Sort through the listing below and keep each line with the word "will". Copy those.

Top of PROVIDED RECORDS

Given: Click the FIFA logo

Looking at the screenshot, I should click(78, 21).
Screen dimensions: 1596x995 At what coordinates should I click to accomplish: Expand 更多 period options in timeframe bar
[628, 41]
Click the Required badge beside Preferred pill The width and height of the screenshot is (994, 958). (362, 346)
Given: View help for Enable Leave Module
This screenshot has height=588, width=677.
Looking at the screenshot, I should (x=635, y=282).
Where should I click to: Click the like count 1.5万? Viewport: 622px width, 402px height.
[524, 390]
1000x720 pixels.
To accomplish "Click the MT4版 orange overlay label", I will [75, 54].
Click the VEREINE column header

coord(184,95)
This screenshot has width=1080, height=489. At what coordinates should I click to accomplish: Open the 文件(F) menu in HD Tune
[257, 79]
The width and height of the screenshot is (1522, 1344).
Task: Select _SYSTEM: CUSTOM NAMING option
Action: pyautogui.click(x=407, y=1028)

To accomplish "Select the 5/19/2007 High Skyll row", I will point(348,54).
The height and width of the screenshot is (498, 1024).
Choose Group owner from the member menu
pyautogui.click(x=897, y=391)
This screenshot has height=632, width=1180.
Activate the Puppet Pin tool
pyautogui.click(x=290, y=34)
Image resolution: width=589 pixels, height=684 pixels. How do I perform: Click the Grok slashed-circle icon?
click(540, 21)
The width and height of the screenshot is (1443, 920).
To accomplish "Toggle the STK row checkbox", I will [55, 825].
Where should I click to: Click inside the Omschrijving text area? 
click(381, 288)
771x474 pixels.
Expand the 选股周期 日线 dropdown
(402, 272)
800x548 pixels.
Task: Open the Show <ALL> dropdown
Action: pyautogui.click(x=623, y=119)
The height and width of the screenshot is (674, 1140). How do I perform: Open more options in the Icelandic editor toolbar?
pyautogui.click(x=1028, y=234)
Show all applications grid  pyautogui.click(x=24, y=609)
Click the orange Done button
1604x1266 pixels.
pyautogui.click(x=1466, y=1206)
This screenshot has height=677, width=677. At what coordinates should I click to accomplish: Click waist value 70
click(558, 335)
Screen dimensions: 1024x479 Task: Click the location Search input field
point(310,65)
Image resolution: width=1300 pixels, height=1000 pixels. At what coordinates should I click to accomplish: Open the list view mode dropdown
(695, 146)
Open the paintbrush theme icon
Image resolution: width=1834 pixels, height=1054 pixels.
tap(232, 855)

Bottom of PROVIDED RECORDS

• WORKED SOLUTION:
To accomplish "Click the MT4版 orange overlay label", I will [75, 54].
To accomplish "Select the 5/19/2007 High Skyll row", I will point(348,54).
To accomplish "Toggle the STK row checkbox", I will [55, 825].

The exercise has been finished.